__Task directions__.
Using the data below, repeat all of it precisely.

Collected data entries
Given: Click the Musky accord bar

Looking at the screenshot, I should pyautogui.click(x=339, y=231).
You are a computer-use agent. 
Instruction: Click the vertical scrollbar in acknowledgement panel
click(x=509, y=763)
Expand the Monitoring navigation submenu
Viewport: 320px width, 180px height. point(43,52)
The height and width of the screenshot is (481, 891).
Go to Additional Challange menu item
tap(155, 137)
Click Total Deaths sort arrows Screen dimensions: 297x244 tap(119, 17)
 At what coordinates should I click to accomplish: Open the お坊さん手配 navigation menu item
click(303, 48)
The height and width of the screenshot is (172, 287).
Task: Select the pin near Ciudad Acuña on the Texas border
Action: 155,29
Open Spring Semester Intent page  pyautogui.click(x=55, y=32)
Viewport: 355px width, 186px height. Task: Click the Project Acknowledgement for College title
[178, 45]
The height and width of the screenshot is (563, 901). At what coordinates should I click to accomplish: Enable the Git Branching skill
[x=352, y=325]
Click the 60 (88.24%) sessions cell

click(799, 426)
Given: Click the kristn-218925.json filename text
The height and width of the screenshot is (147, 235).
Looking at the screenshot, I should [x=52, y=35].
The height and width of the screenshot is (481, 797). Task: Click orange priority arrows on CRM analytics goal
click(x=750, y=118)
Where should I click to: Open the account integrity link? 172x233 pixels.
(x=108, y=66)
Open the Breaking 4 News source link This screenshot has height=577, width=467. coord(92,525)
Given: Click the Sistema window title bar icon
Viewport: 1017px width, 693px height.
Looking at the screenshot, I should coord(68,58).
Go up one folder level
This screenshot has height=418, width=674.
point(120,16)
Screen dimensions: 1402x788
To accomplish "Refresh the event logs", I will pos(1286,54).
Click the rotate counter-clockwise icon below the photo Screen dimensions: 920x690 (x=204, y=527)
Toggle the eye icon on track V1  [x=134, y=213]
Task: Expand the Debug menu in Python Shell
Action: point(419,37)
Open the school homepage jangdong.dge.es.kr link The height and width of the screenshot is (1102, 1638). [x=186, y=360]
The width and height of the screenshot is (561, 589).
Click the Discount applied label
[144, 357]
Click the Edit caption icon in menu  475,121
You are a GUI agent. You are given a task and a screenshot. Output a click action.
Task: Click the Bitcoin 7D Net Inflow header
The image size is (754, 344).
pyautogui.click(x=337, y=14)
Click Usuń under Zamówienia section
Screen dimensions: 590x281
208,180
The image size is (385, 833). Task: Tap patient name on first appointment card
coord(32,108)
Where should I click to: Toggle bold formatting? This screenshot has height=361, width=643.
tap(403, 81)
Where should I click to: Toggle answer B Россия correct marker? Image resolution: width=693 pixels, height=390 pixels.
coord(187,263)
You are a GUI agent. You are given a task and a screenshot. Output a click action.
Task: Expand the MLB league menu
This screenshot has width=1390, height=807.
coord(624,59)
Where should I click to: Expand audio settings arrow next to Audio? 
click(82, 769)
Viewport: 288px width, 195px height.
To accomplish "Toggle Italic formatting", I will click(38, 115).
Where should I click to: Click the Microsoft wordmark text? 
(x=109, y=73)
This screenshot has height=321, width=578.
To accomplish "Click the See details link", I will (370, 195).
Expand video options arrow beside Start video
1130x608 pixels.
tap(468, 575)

__Exercise result__.
Given: Click the Musky accord bar

Looking at the screenshot, I should pyautogui.click(x=339, y=231).
You are a computer-use agent. 
Instruction: Click the vertical scrollbar in acknowledgement panel
click(x=509, y=763)
Expand the Monitoring navigation submenu
Viewport: 320px width, 180px height. point(43,52)
The height and width of the screenshot is (481, 891).
Go to Additional Challange menu item
tap(155, 137)
Click Total Deaths sort arrows Screen dimensions: 297x244 tap(119, 17)
 At what coordinates should I click to accomplish: Open the お坊さん手配 navigation menu item
click(303, 48)
The height and width of the screenshot is (172, 287).
Task: Select the pin near Ciudad Acuña on the Texas border
Action: 155,29
Open Spring Semester Intent page  pyautogui.click(x=55, y=32)
Viewport: 355px width, 186px height. Task: Click the Project Acknowledgement for College title
[178, 45]
The height and width of the screenshot is (563, 901). At what coordinates should I click to accomplish: Enable the Git Branching skill
[x=352, y=325]
Click the 60 (88.24%) sessions cell

click(799, 426)
Given: Click the kristn-218925.json filename text
The height and width of the screenshot is (147, 235).
Looking at the screenshot, I should [x=52, y=35].
The height and width of the screenshot is (481, 797). Task: Click orange priority arrows on CRM analytics goal
click(x=750, y=118)
Where should I click to: Open the account integrity link? 172x233 pixels.
(x=108, y=66)
Open the Breaking 4 News source link This screenshot has height=577, width=467. coord(92,525)
Given: Click the Sistema window title bar icon
Viewport: 1017px width, 693px height.
Looking at the screenshot, I should coord(68,58).
Go up one folder level
This screenshot has height=418, width=674.
point(120,16)
Screen dimensions: 1402x788
To accomplish "Refresh the event logs", I will pos(1286,54).
Click the rotate counter-clockwise icon below the photo Screen dimensions: 920x690 (x=204, y=527)
Toggle the eye icon on track V1  [x=134, y=213]
Task: Expand the Debug menu in Python Shell
Action: point(419,37)
Open the school homepage jangdong.dge.es.kr link The height and width of the screenshot is (1102, 1638). [x=186, y=360]
The width and height of the screenshot is (561, 589).
Click the Discount applied label
[144, 357]
Click the Edit caption icon in menu  475,121
You are a GUI agent. You are given a task and a screenshot. Output a click action.
Task: Click the Bitcoin 7D Net Inflow header
The image size is (754, 344).
pyautogui.click(x=337, y=14)
Click Usuń under Zamówienia section
Screen dimensions: 590x281
208,180
The image size is (385, 833). Task: Tap patient name on first appointment card
coord(32,108)
Where should I click to: Toggle bold formatting? This screenshot has height=361, width=643.
tap(403, 81)
Where should I click to: Toggle answer B Россия correct marker? Image resolution: width=693 pixels, height=390 pixels.
coord(187,263)
You are a GUI agent. You are given a task and a screenshot. Output a click action.
Task: Expand the MLB league menu
This screenshot has width=1390, height=807.
coord(624,59)
Where should I click to: Expand audio settings arrow next to Audio? 
click(82, 769)
Viewport: 288px width, 195px height.
To accomplish "Toggle Italic formatting", I will click(38, 115).
Where should I click to: Click the Microsoft wordmark text? 
(x=109, y=73)
This screenshot has height=321, width=578.
To accomplish "Click the See details link", I will (370, 195).
Expand video options arrow beside Start video
1130x608 pixels.
tap(468, 575)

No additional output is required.